The special educational needs proposals currently under pre-legislative scrutiny will water down the scope of the SEN tribunal, weakening the rights of parents to get the help they need. Will the Minister give a commitment today to ensuring that parents of children with SEN do not lose out?
The hon. Gentleman should look carefully at the draft clauses and the subsequent regulations and code of practice that will follow, because it will be clear from all that that the tribunal processes will be strengthened, particularly for those over 16, who currently have little course for redress.
I, like many others in South Essex, believe that one way to improve educational outcomes in Basildon would be through the provision of a UTC specialising in both engineering and logistics. Will my hon. Friend confirm that he would welcome and support an application for such a college in Basildon?
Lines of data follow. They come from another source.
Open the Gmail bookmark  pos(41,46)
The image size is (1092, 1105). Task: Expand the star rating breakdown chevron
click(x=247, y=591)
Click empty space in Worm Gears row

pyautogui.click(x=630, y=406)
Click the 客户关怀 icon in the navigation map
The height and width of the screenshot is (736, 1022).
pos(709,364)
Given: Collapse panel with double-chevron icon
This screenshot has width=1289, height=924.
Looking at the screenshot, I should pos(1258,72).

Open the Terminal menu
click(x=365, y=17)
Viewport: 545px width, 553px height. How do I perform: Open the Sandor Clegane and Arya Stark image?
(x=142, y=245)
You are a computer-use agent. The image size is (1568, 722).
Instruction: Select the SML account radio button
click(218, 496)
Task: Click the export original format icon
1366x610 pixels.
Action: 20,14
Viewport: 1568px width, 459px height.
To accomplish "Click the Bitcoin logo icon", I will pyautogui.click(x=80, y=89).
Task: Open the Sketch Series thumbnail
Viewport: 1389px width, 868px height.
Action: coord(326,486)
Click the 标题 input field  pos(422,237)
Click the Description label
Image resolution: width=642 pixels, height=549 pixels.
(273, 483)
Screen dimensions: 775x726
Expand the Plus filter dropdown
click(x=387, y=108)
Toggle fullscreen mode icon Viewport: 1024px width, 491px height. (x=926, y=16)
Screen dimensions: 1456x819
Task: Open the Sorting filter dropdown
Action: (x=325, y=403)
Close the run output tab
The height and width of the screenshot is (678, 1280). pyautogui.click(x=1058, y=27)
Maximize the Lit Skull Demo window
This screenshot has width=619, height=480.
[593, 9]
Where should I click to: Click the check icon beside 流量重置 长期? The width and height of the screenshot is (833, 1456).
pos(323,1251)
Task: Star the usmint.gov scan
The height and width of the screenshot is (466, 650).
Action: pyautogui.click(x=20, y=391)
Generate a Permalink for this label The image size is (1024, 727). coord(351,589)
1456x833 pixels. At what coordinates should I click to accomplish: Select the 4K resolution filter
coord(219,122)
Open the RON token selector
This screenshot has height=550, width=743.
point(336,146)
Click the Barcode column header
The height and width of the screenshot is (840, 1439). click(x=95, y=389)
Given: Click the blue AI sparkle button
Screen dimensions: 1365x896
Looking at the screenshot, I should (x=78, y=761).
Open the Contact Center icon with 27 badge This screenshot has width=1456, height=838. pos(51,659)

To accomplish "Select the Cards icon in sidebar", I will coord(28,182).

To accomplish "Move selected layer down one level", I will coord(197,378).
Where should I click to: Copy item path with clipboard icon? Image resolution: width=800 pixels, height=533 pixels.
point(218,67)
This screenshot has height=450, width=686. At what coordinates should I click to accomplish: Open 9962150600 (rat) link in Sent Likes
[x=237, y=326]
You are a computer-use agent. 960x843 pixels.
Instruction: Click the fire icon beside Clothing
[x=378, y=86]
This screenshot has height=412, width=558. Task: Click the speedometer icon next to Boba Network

I am sure that the Secretary of State agrees that children learn properly when they eat properly, so does he share my concern that already more than 1 million children who live in poverty are not eligible to claim free school meals—a figure that is likely to increase next year with the introduction of universal credit? Has he made it clear to the Secretary of State for Work and Pensions that he should be seeking to extend eligibility rather than restricting it?
I have enormous respect for the right hon. Gentleman. We are working across Government to ensure that as many children as possible who are eligible for free school meals receive that very important benefit and that it continues to go to those who deserve it.
Does the Secretary of State accept that the effects of the GCSE fiasco are now being felt by students not directly involved, because schools in my constituency are having to fund a legal action against Ofqual, because the Government, unlike the Welsh Government, have failed to act?